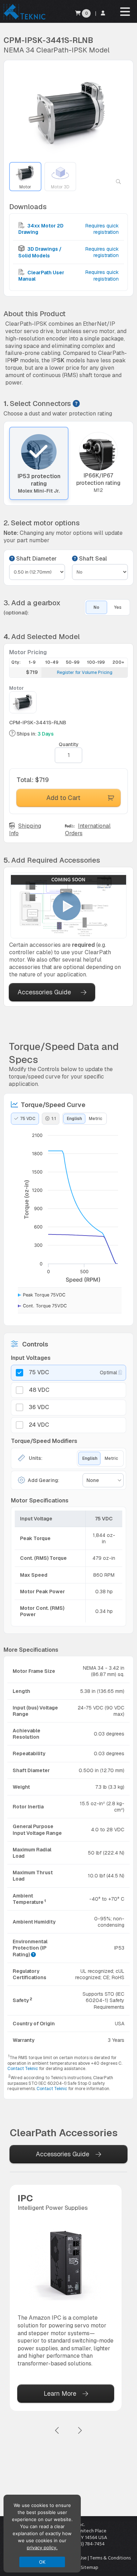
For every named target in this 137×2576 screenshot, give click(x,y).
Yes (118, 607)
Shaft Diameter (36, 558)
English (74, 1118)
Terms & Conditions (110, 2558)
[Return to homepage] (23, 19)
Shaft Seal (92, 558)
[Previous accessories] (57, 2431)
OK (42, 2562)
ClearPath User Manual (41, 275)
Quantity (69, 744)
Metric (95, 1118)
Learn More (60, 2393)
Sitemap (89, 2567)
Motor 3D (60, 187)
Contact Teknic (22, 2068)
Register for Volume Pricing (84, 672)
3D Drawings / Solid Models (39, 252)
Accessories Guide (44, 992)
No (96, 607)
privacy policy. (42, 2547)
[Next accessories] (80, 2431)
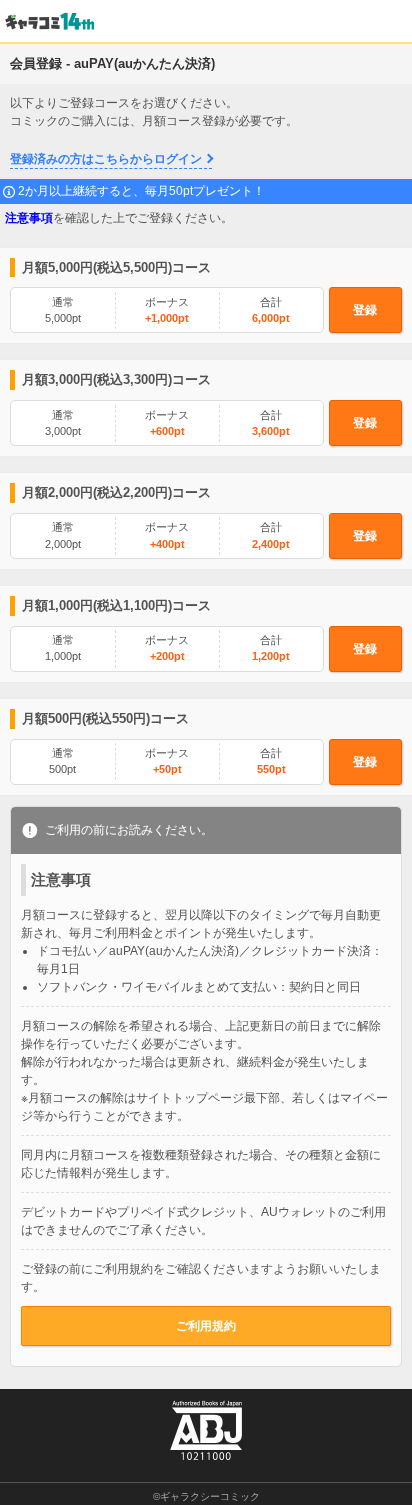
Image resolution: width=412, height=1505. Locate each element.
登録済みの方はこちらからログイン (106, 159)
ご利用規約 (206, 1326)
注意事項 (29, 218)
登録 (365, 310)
........
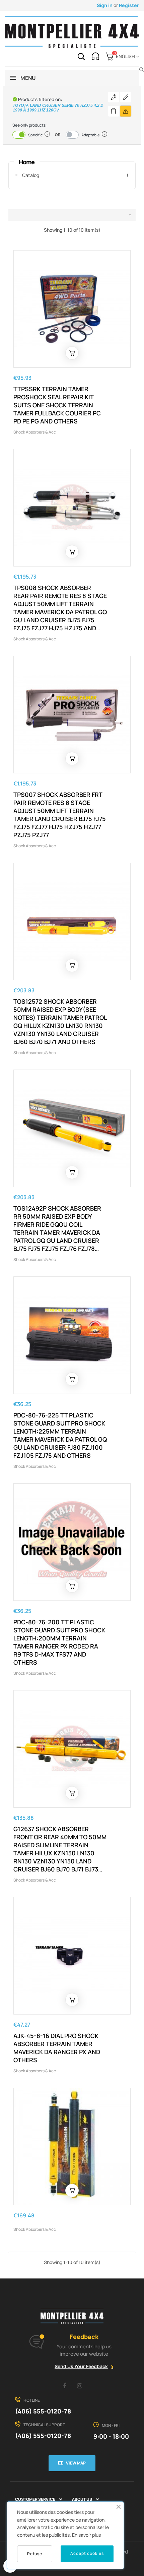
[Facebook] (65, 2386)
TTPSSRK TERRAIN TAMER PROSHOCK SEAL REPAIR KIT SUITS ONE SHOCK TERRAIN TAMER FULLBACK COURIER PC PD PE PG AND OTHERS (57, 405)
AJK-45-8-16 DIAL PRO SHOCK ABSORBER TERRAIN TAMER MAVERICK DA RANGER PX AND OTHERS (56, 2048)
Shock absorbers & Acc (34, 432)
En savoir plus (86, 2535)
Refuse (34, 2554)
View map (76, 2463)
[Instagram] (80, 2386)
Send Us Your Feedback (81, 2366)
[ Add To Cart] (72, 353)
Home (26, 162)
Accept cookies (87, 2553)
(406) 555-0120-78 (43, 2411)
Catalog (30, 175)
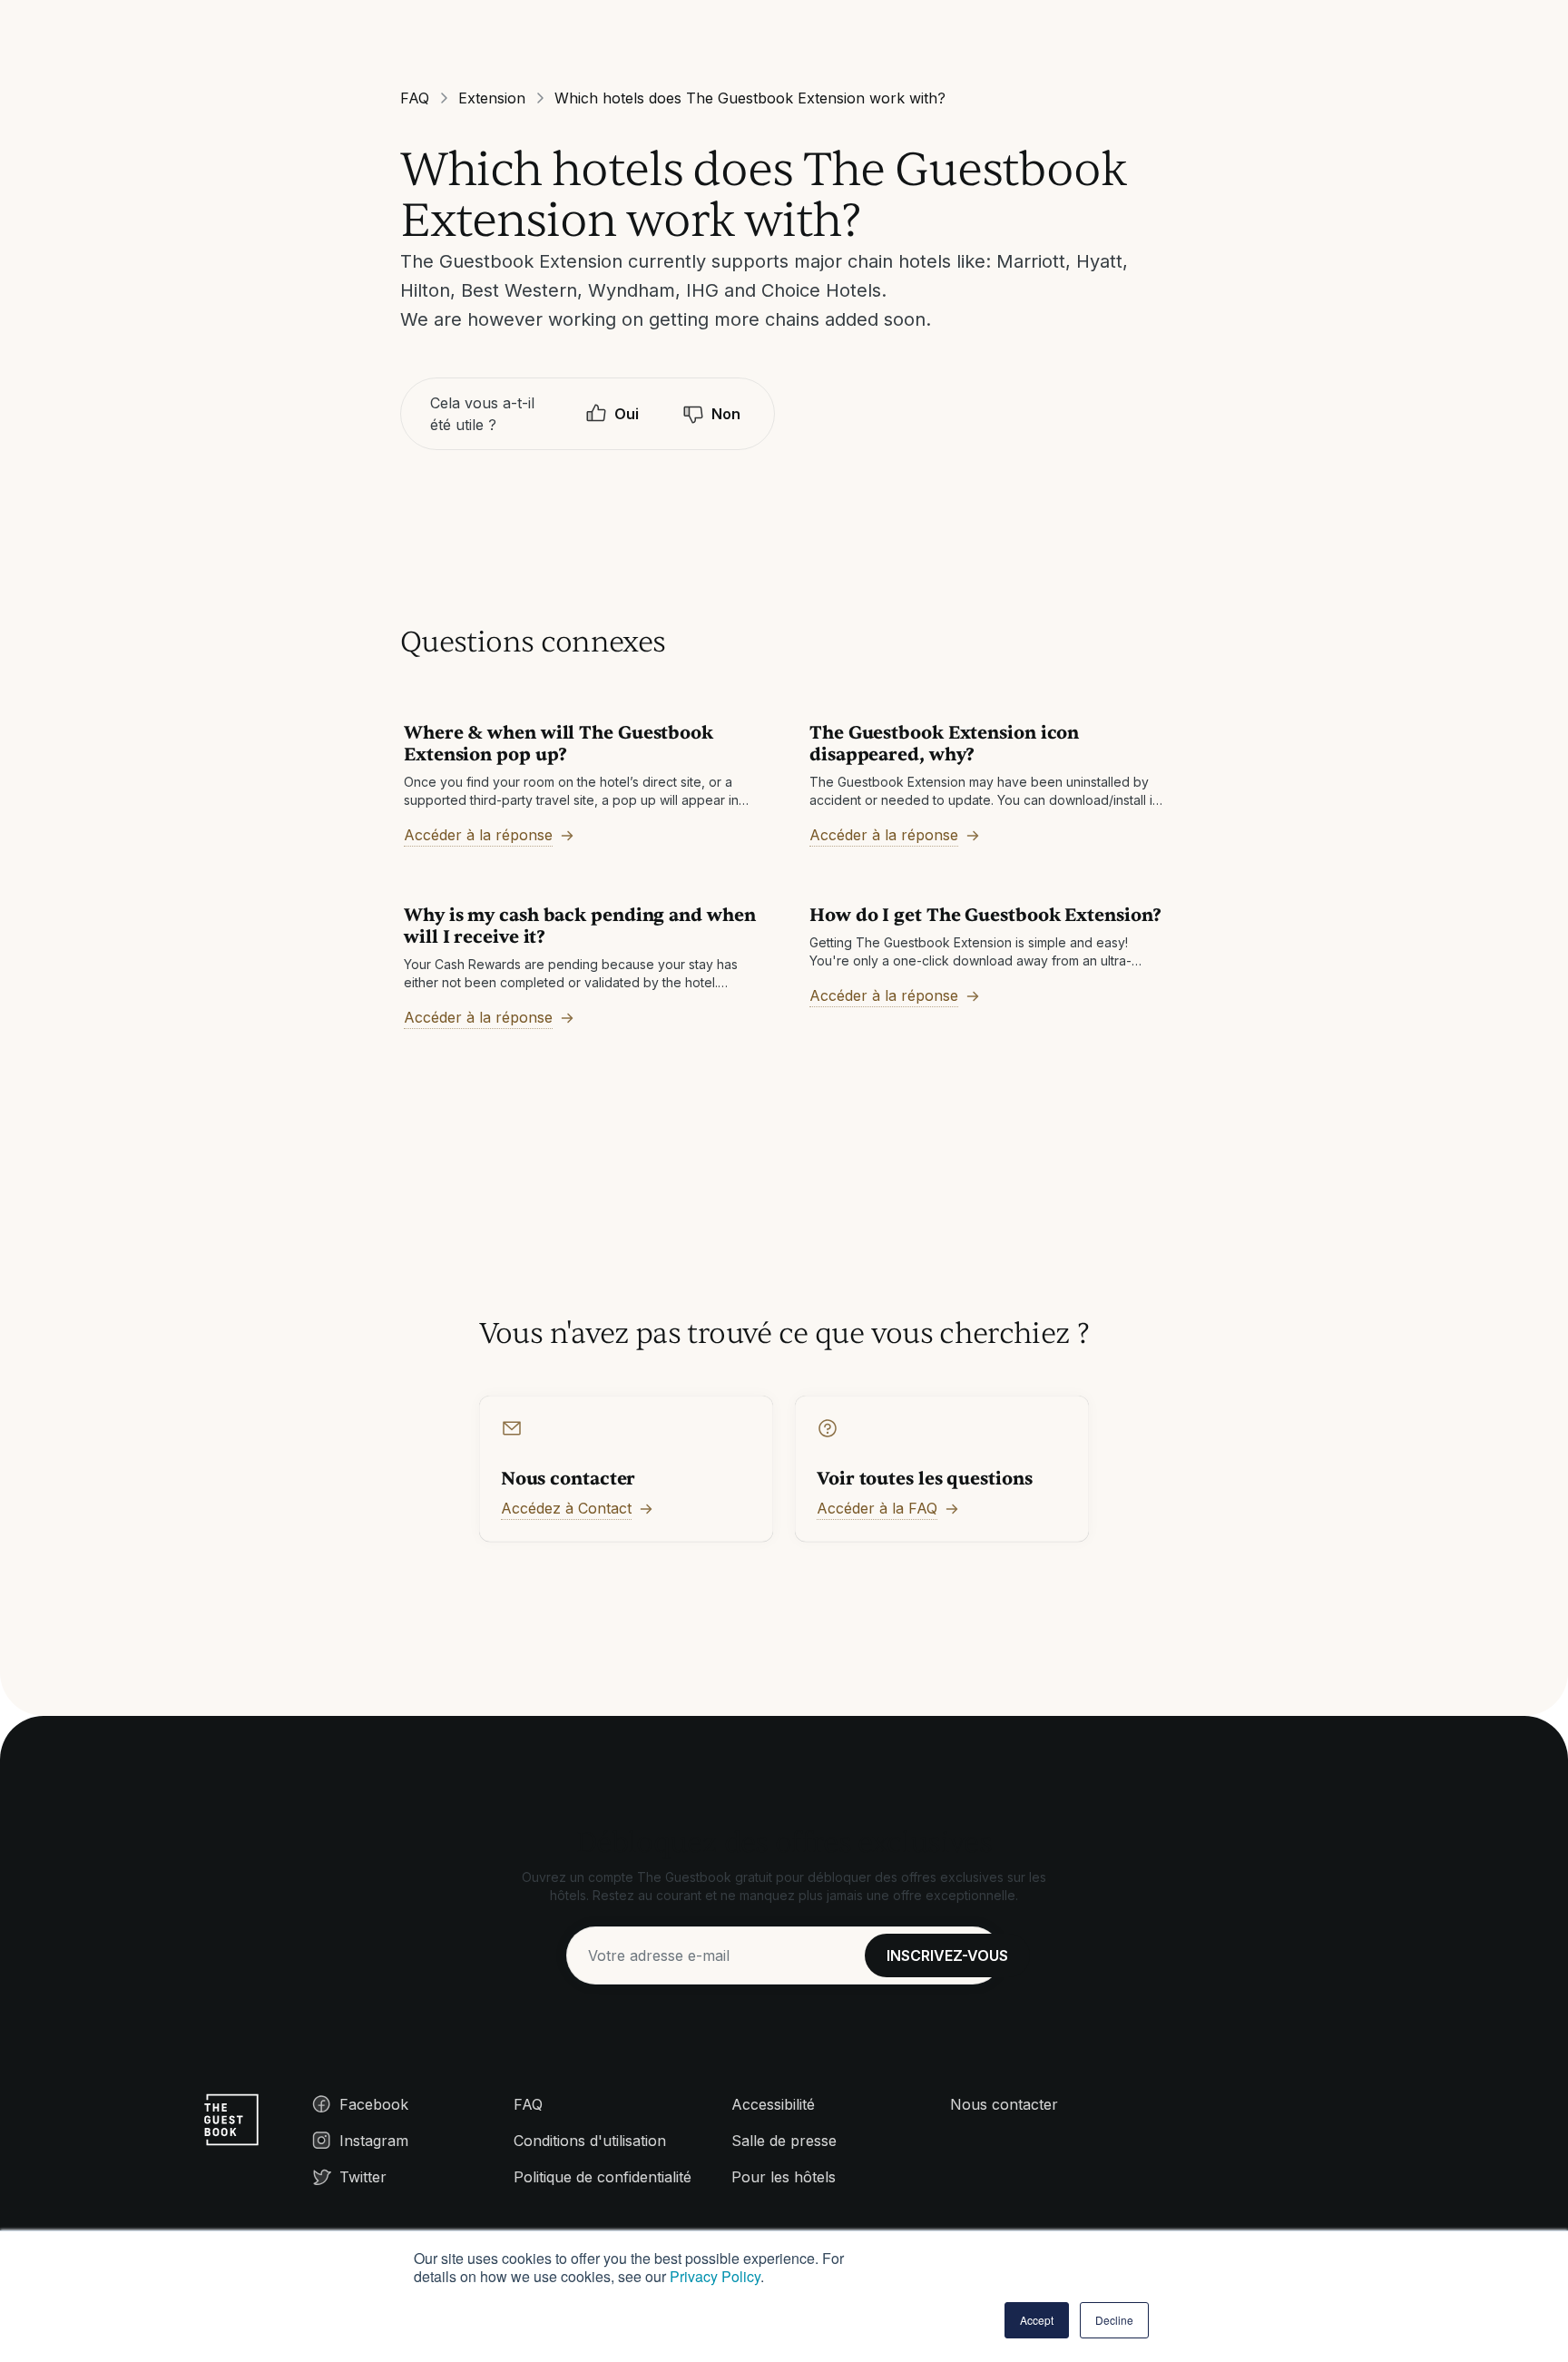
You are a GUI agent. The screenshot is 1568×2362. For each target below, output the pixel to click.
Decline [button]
........
Your task >> Repeat only the stretch of data above that runs from the line with "For every named" to the line with "登録 (365, 310)". Keep both end lines; exclude pictures.

Solution to this exercise >>
For every named target in this 137×2576 screenshot, give click(x,y).
Yes (118, 607)
Shaft Diameter (36, 558)
English (74, 1118)
Terms & Conditions (110, 2558)
[Return to homepage] (23, 19)
Shaft Seal (92, 558)
[Previous accessories] (57, 2431)
OK (42, 2562)
ClearPath User Manual (41, 275)
Quantity (69, 744)
Metric (95, 1118)
Learn More (60, 2393)
Sitemap (89, 2567)
Motor 3D (60, 187)
Contact Teknic (22, 2068)
Register for Volume Pricing (84, 672)
3D Drawings / Solid Models (39, 252)
Accessories Guide (44, 992)
No (96, 607)
privacy policy. (42, 2547)
[Next accessories] (80, 2431)
Image resolution: width=412, height=1505. Locate each element.
登録済みの方はこちらからログイン (106, 159)
ご利用規約 (206, 1326)
注意事項 (29, 218)
登録 (365, 310)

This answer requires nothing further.